In addition, the gas generating structure of the present invention may vary the temperature (T) at which the gas generating chemical reaction between the first compound and the second compound occurs by changing the third compound. For this reason, the gas generating structure of the present invention can be usefully used throughout the industry, such as a lithium secondary battery. For example, when the gas generating structure of the present invention is applied to a lithium secondary battery, the temperature T at which the gas generating chemical reaction between the first compound and the second compound occurs is normal to that of the lithium secondary battery having or equipped with the gas generating structure. It is preferred to be adjusted to a temperature range higher than the operating temperature, such as 50 to 200 ° C.

<Case of Gas Generating Structure of Present Invention>

The case accommodating the gas generating structure of the present invention is not particularly limited and various forms may be applied. For example, the case may be implemented in two forms as described below depending on the mechanism of operation of the gas generating structure.

The first type of the case is a hollow cylindrical tube, in which the gas generating structure of the present invention is introduced into a lithium secondary battery (for example, used as a core or a center pin), and when the temperature rises above a certain temperature T, By releasing the generated gas to the outside, the volume and the internal pressure of the battery can be increased, whereby the safety means of the battery can be operated. At this time, the hollow cylindrical tube can maintain the gas generating compounds (first compound, the second compound, and the third compound) inside the structure, while the gas generated inside when the temperature rises above a certain temperature (T). One side is sealed and it is preferable to have an opening part in a part so that it may discharge | emit to.

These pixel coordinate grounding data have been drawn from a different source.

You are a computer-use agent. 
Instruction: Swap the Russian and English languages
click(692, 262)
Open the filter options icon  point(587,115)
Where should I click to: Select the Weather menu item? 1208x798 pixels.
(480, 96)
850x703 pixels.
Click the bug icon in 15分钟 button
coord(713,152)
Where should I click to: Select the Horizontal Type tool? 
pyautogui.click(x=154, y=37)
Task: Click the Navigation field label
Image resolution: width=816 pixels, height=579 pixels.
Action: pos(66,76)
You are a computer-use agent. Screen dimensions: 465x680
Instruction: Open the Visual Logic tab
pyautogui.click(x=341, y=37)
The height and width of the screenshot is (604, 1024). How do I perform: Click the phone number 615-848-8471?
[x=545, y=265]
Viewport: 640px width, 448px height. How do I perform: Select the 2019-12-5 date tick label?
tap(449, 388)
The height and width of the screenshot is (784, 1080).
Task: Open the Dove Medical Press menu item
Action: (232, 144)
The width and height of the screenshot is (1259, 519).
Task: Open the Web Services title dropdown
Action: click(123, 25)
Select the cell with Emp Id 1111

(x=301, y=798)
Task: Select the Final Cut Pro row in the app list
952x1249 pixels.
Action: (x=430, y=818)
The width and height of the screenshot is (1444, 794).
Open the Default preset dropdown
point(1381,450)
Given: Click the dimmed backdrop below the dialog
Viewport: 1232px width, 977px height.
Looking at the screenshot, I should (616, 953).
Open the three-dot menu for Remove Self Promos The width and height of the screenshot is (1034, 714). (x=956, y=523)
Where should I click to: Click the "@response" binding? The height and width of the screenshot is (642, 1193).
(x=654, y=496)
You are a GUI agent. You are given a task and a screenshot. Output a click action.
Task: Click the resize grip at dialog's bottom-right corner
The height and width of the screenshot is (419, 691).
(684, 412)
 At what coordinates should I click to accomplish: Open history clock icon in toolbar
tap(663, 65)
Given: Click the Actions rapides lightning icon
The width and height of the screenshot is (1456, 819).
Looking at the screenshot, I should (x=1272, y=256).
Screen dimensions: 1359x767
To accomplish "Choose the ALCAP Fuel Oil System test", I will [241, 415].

The closed one side may be one end of the tube is thermally fused as it is, or the first polymer member may be formed by being connected to one end of the tube by thermal fusion. In this case, it is preferable that the first polymer member has a higher melting point than the first compound, the second compound, and the third compound. In addition, the opening may be an unopened side of the tube or one or more openings closed by the second polymer member and opened by the melting of the second polymer member. In this case, it is preferable that the melting point of the second polymer member is at or above a temperature T at which gas is generated in the tube.

On the other hand, the hollow cylindrical tube may be made of a metal, ceramic or polymer. In this case, it is preferable that the hollow tubular tube is not melted in the normal operating voltage / temperature range of the device to which the gas generating structure of the present invention is applied and can maintain its original shape.

Non-limiting examples of the metal include nickel, copper, aluminum, titanium, chromium, carbon, iron, cobalt, molybdenum, gold, silver, vanadium, SUS or alloys thereof. In addition, non-limiting examples of the polymer include ethylene vinyl acetate (EVA), polystyrene, polyphenylene ether (PPE), polychlorotrifluoroethylene, polyvinyl chlorite (PVC), polyethylene terephthalate (PET), poly Amide, Polycaprolactam, Polycarbonate (PC), Poly- (p-Xylene), Polyimide (PI), Polyoxybenzoate (POB), Polyetheretherketone (PEEK), Polyphenylenesulfide (PPS) , Polyethersulfone (PES), polysulfone (PSU), silicone resin, acrylic resin, urethane resin, epoxy resin, rubber, polyethylene, polypropylene, polybutene, polyacetaldehyde, polyformaldehyde, polypropylene oxide, polymethyl Methacrylate, polyvinylidene chloride, polyvinylidene fluoride, polyvinylidene fluoride and the like, which may be used alone or in combination.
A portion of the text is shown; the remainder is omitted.